A Te Roroa elder says the proposal for a Kauri National Park in Northland is hasty and ill-considered.
Gary Hooker says the Department of Conservation's plan for a small fragmented park based on Waipoua Forest does not consider its impact on Te Roroa or their wahi tapu (sacred sites).
He says it also ignores the iwi's desire for co-governance of the forest with the department - something the National Parks Act does not allow.
He says the act is quite old, and the country has moved on a great deal since it was written.
Mr Hooker says Te Roroa has suggested to the Crown that it should pass special enabling legislation to allow a true partnership between the department and tangata whenua.
He says there is some suspicion among Te Roroa that the Government wants to be able to announce the good news of a new national park before the election. But he says it is more important to get the proposal right rather than rush it through.
Conservationist also disappointed
The department's proposal has also disappointed veteran conservationist Stephen King.
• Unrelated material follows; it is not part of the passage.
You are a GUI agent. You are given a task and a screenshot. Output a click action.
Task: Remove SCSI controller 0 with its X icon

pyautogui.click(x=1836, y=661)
Mr King, chairman of the New Zealand Native Forest Restoration Trust, has lived and worked in Waipoua forest for 20 years.
He says the proposed national park is too small and does not include surrounding lands, including the trust's, which should be part of it.
He says there is no point in giving Waipoua national park status unless the Government is prepared to put money into the park. It may make more sense to make it a national reserve, he says, because that would allow tangata whenua a greater governance role.